Or you can buy just the frame for an official Brompton bag (without the bag itself) so you could attach the basket to that frame with cable fies etc. Tempted to do this myself - I have, and use, one of their "basket bags" but I prefer the look of a real wire basket


----------



## u_i (26 Nov 2020)

I got this one from Aliexpress and it is relatively solid. However, I cannot vouch for it in longterm.


----------



## Gunk (26 Nov 2020)

u_i said:


> I got this one from Aliexpress and it is relatively solid. However, I cannot vouch for it in longterm.



That's exactly the same as the one I used, and it's been fine, no issues.


----------



## straas (27 Nov 2020)

I might try that one, cheers.

No doubt all the mounting holes will be in different places :-(

I prefer the basket to the brompton one - it's see through so no issues with putting things in it whilst shopping.


----------



## straas (28 Jan 2021)

I've given the seller ample time and 2 emails, so anyone looking for a bracket I'd steer clear of the seller below. The brackets are 3D printed and I assume the design isn't quite right, resulting in cracking with relatively light use. The seller was unresponsive to my messages telling him of the problem. I would have left ebay feedback but there's a 60 day limit.


----------



## Gunk (28 Jan 2021)

The Aliexpress one has done well, looks like they're injection moulded.


----------



## u_i (28 Jan 2021)

straas said:


> I've given the seller ample time and 2 emails, so anyone looking for a bracket I'd steer clear of the seller below. The brackets are 3D printed and I assume the design isn't quite right, resulting in cracking with relatively light use. The seller was unresponsive to my messages telling him of the problem. I would have left ebay feedback but there's a 60 day limit.



Thanks for the warning! You can try talking to Ebay. In my experience, they are willing to step in, if you make a convincing case, even when any formal limits ran out.


----------



## rogerzilla (16 Jun 2021)

Boring one this. If you have a pre-2008 bike with "open clevis" levers (i.e. where the cable inner can be removed just by pushing the barrel nipple sideways with the cable slack), carefully remove the cable if it is in good condition, flush the outer with GT85, wipe the inner clean with a small piece of rag soaked in GT85, and refit it.

This will put off the day that you need to spring £45 for a new set of levers. Did this tonight on a friend's M3L. The cables (obsolete OEM long barrel type) were good but they were much better after a clean. The rear brake, in particular, was transformed.


----------



## rogerzilla (17 Jun 2021)

The little anti-friction spring sleeves on older Brompton brakes, particularly the single-pivot type, are often crumbling or missing. To restore the smooth action of the brake, Shimano spring sleeves fit perfectly and are quite cheap, certainly cheaper than a new Brompton brake. You can't just throw any brake on because of the bottom-pull cable arrangement.


----------



## rogerzilla (22 Jun 2021)

Apologies if we've already had this one. Spray rustproofer, or at least WD40/GT85, down the open tubes of the rear triangle. Otherwise, they can rust out after a few years' use in all weathers, especially on salted roads. The powdercoat means they look fine right up to the point where they actually come apart.


----------



## rogerzilla (22 Jun 2021)
* * * * * * * * *
__Task description__:
Write the next part of the Brompton forum thread, starting right after its last line. The lines after this come from a separate source.

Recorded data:
* * * * * * * * *
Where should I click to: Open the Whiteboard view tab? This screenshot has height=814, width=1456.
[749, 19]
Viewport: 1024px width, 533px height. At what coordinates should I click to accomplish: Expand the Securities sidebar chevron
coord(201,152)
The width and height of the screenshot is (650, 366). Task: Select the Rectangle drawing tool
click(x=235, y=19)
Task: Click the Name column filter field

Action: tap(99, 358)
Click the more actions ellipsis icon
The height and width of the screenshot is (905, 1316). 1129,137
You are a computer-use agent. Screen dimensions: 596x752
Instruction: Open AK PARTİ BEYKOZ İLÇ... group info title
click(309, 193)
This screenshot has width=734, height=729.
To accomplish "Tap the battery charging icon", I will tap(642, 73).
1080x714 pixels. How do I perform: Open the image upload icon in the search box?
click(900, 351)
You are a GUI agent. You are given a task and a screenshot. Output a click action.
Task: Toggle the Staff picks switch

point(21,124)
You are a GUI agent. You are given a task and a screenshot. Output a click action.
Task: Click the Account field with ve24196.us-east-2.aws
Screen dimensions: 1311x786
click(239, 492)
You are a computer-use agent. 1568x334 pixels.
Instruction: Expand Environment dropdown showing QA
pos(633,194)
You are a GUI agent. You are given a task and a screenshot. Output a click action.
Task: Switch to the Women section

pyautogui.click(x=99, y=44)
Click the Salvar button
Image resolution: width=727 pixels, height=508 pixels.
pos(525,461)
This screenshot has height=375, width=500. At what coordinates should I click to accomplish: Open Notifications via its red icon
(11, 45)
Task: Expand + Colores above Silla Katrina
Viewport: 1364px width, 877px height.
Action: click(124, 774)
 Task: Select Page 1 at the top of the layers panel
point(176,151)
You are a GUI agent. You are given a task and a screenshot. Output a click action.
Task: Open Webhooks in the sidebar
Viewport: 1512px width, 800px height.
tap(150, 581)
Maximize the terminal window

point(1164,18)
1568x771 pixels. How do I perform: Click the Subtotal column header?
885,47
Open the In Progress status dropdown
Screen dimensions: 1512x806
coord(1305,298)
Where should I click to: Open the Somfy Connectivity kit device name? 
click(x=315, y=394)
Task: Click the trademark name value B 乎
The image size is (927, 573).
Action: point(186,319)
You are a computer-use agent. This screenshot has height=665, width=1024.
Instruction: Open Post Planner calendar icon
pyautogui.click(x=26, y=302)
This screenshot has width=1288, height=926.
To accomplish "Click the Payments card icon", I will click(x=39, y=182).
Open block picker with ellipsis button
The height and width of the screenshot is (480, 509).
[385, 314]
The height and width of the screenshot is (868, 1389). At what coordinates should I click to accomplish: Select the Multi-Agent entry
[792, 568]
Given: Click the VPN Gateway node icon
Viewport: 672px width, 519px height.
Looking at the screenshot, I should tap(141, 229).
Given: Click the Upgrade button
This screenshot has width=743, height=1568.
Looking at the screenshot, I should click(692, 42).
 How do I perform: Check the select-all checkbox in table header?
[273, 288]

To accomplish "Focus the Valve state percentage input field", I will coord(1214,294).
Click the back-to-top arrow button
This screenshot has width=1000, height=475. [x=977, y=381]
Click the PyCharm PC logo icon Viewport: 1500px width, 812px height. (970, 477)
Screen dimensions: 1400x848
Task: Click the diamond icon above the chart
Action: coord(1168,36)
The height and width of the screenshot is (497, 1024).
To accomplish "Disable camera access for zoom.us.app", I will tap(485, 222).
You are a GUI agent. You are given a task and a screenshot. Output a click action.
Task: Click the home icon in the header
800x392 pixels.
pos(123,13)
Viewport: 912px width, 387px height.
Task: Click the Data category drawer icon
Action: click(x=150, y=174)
* * * * * * * * *
__Reply to the exercise__:
One for SRAM-equipped Brompton owners. Brompton axle nuts and chain tensioner nuts and washers are now unobtanium but you can convert Sturmey-Archer 13/32" nuts and washers, since the pitch is the same and they are only marginally smaller than the FG10,5 (Fahrradgewinde, 10.5mm major diameter, 26tpi) thread used on a SRAM T3. The interrupted, hardened thread of a SRAM axle is almost as good as a real FG10,5 tap (which you can buy, but a new wheel would probably be cheaper!).

Ideally get a separate SRAM FG10,5 axle for this, but you could use the hub's own axle with a very slight risk of wearing the threads (generally, the nuts are much softer). Hold the axle in a vice, apply cutting oil and thread the SA nut on and off a few times with a 15mm spanner. Clear off the swarf, and you have an FG10,5 SRAM-compatible nut.

SA locktab washers just need minimal filing out. An SA chain tensioner washer will normally go on with no modification.


----------



## Tenkaykev (29 Jun 2021)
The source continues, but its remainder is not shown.